あなたのうたをききたい




水月 始







 「ぼくはね、天使なんだ」
 よく響く低音の声が、疲れきった私の耳たぶをやさしく撫ぜた。まぶたが重く、体中がだるい。今日もずいぶん遅くまで残業したのだ。仕事はやりがいがあるけれど、まわりのみんなと対等にやっていくためには人並み以上に努力をしなくてはならない。だって、私は女だから。
 「ねえ、聞いてる? ぼくは天使なんだよ」
 声が、私を現実に引き戻す。気がつくと見知らぬ青年が立っていた。二十歳くらいだろうか、たぶん私よりちょっと若い。私には眠るとき目が半開きになるクセがあるので、寝顔をずっと見られていたのかと思うと急に恥ずかしくなって、少しだけ怒ったように口を開いた。

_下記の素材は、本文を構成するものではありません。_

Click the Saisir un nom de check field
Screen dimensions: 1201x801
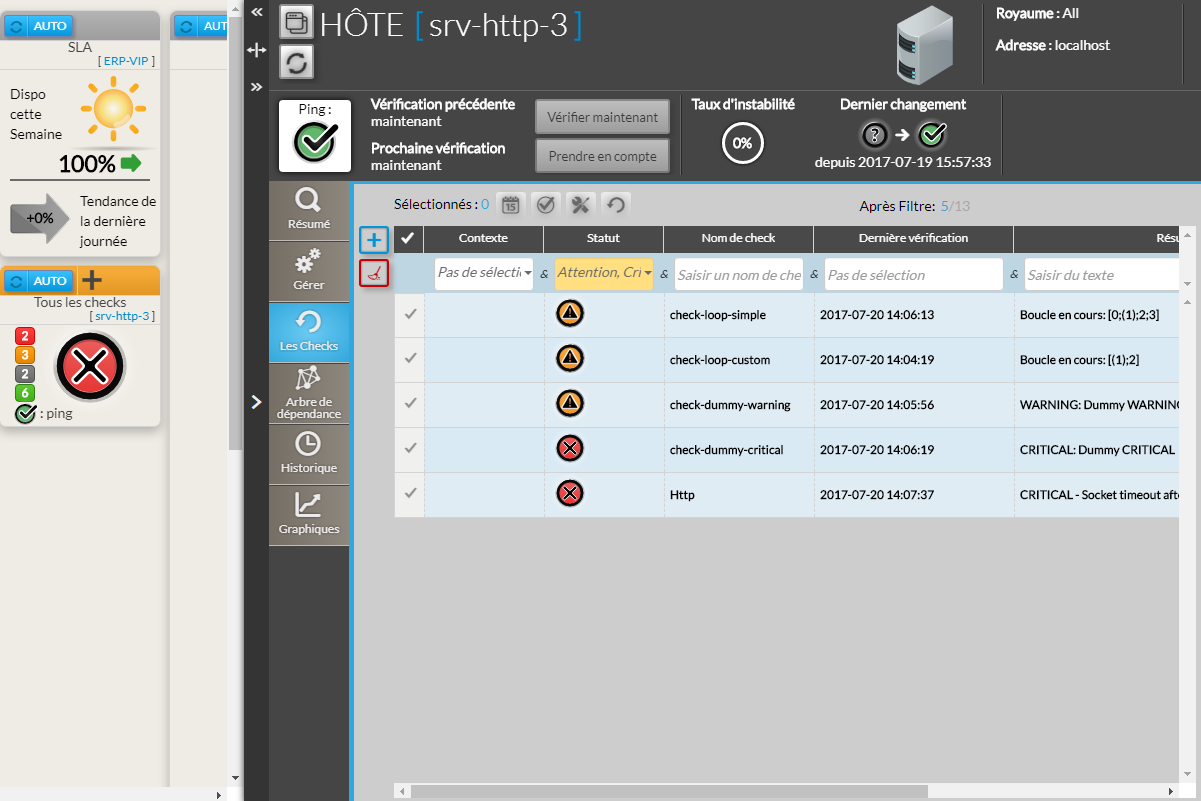click(x=738, y=275)

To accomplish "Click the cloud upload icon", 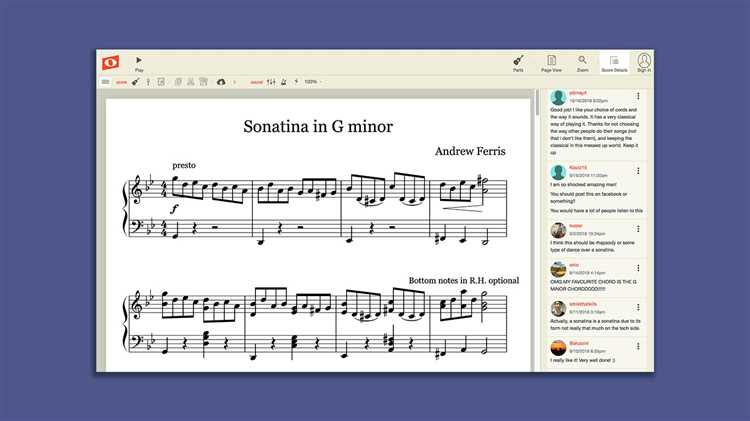I will pyautogui.click(x=221, y=82).
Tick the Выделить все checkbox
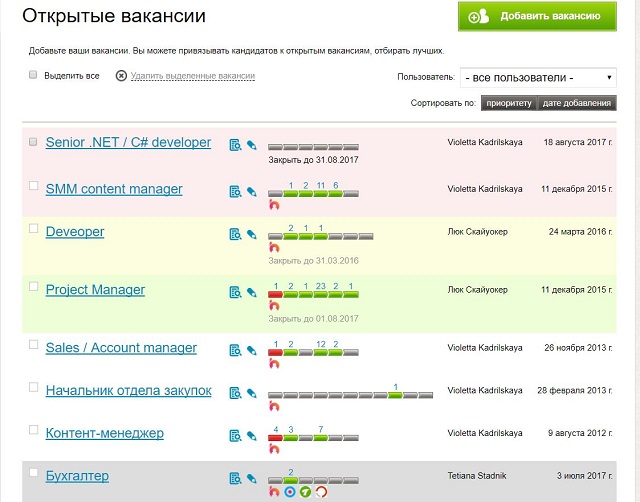This screenshot has height=502, width=640. click(x=34, y=75)
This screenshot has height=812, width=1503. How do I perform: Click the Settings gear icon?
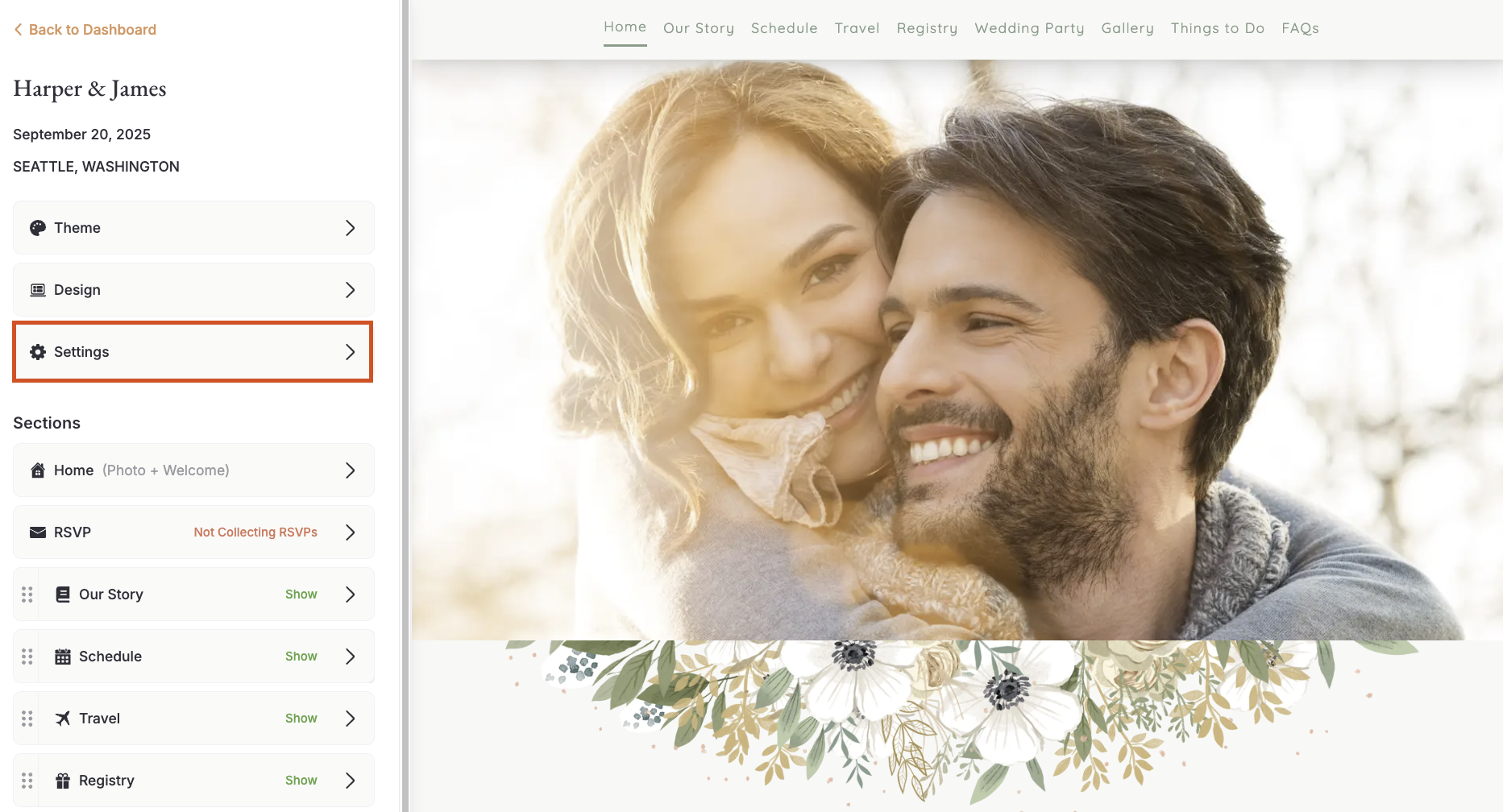38,352
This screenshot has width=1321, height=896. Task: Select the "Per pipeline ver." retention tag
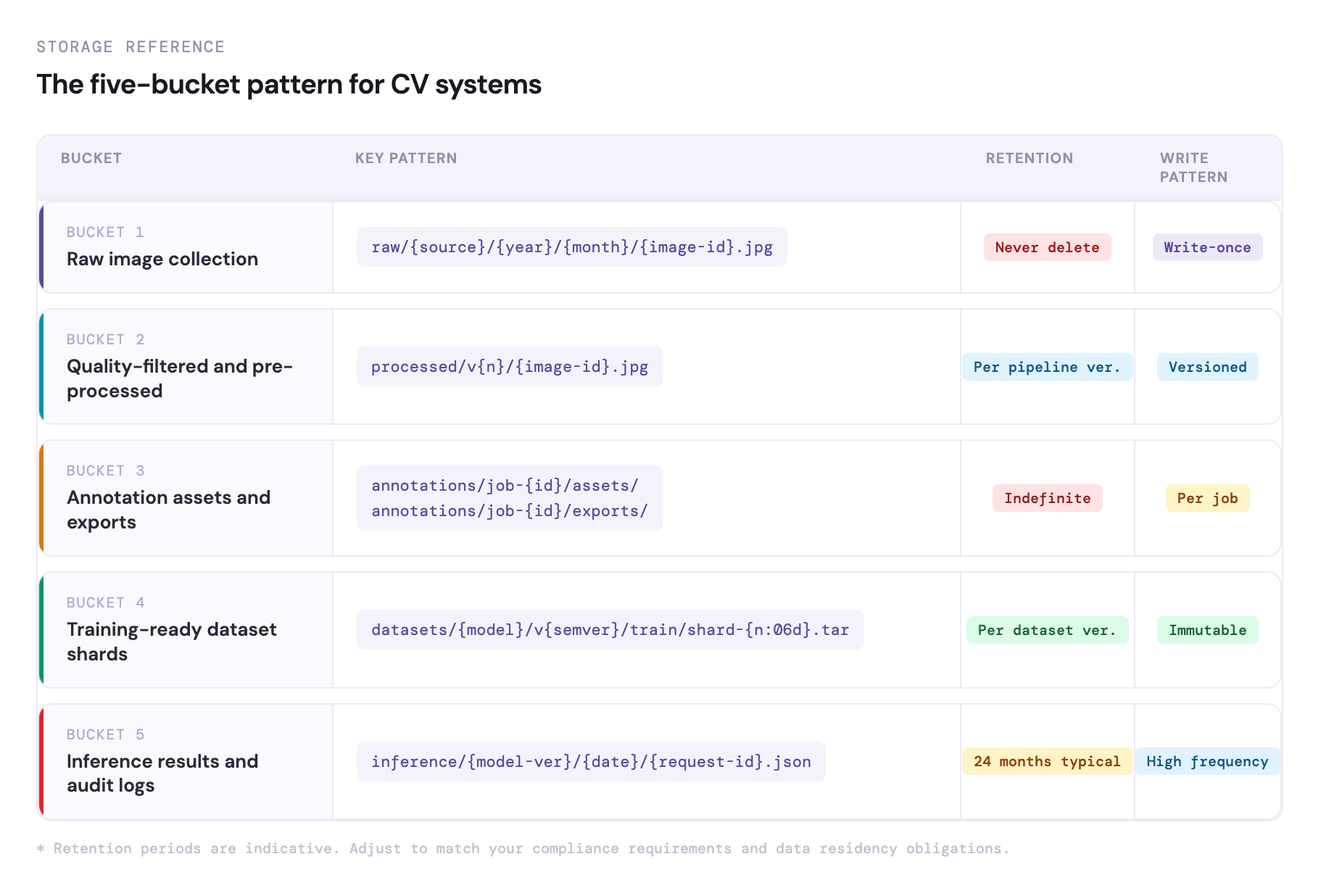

 「私ね、とても疲れているの。冗談は他所でやってくれるかしら」
 「冗談じゃない。本当のことさ」
 「ふうん。じゃあひとの寝顔をのぞき見るのもあなたの仕事ってわけ?」
 「そういうわけじゃないけど。怒らしちゃったかな」
 「そうよ」
 私がそう言うと、彼は困ったような顔をして少し笑った。そして私の横にストンと腰をおろすと、そのまま電車が揺れるのに身をまかせた。なんてずうずうしい男なんだろう。ほかにもあいている席はたくさんあるのに、わざわざ私のすぐ隣に座るなんて。それとも、あまりに無防備に眠りこけていたから、簡単な女だと思われたのかしら?
 ぐるぐると考えを巡らせているうちに、私たちの乗った電車はもう目的の駅に着こうとしていた。
 「天使として、君にひとつお願いがあるんだ」
 「お断りです」
 「そんな言い方しないで、話だけでも聞いてよ。あのね、さっきこの子を拾ったんだけど、僕には飼えないから、君に面倒をみてほしいんだ」
 そう言って彼は、ジャケットの内ポケットから小さな小さな子犬を取り出し、私の膝の上に置いた。すごくびっくりしたけれど、そのとき触れた彼の手が陶器みたいに冷たかったから、私はすぐに動くことができなくて。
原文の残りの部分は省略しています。